Robin Oakley

Second thoughts

Thistlecrack and Yanworth are bankers, based on their form at Festival Trials Day

issue 06 February 2016

Racing Life is all about judgment and I got one thing right at Cheltenham last Saturday after the overnight rain. Waved on to soggy grass by a parking attendant, I demurred, insisting that anyone who parked there would never drive off. I was waved on impatiently and foolishly let her win. When it came to leaving, I managed to start slithering across the grass towards safety, only for a 4 x 4 driving up the hard core to refuse to let me in. As I braked, I knew I was doomed. It must be something about being so high up that makes 4 x 4 drivers so arrogant but at least the arrival of the tractor 50 minutes later taught me where to find the bolt-on towbar for my car.
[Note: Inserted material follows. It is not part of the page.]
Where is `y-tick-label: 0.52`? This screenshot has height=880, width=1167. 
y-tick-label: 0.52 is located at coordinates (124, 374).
My assessment of the carpark going was the only thing I did get right on Festival Trials Day: in all seven races I managed to back the second. In the Triumph Hurdle Trial, I wavered between Paul Nicholls’s Clan Des Obeaux and Nicky Henderson’s Consul De Thaix. I went down the Nicholls route, only for Nicky to win with his other runner, the 25–1 Protek Des Flos. These French imports all seem to love the mud.
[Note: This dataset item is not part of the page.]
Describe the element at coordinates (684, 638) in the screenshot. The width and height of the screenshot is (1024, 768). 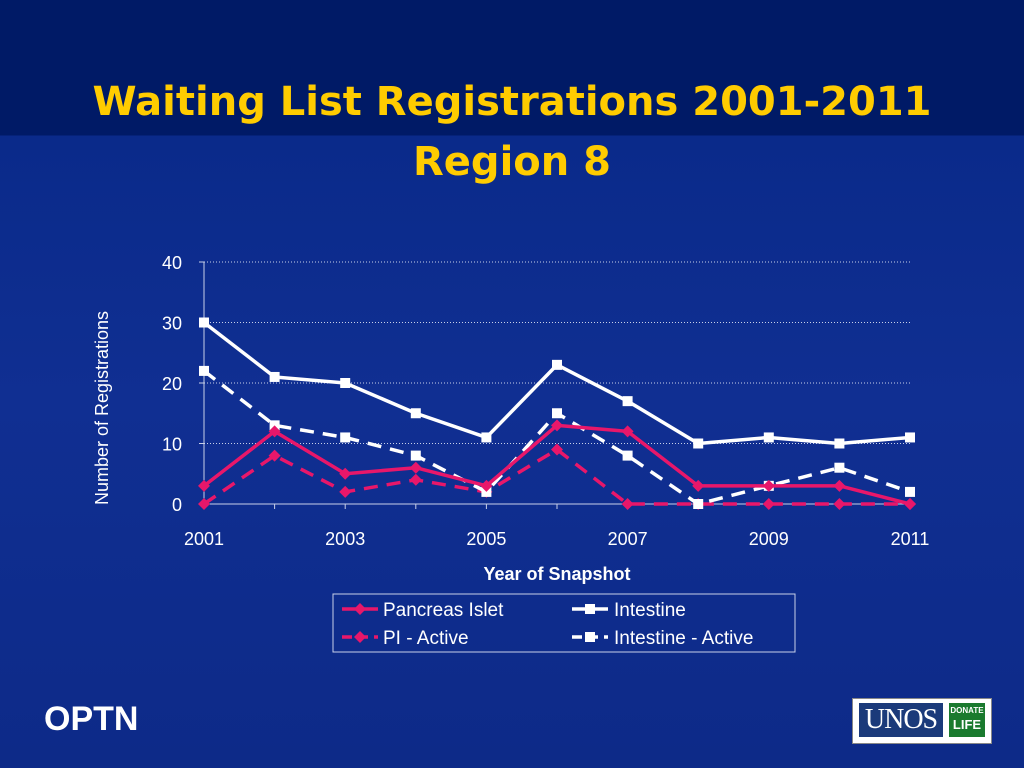
I see `legend-label-intestine-active: Intestine - Active` at that location.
So do Venetia Williams’s horses, so in the second I went for her Waldorf Salad. He was one of two who came clear of the field but was outgunned by Evan Williams’s King’s Odyssey in the blue and pink colours of Mr and Mrs William Rucker. From a point-to-point background, the Ruckers are true chasing folk. ‘I regard hurdling just as a necessary evil,’ William Rucker told me. But Trials day was already producing more fog than sunlight: by winning that race King’s Odyssey had smoked himself out of his original target at the Festival, a novices’ handicap.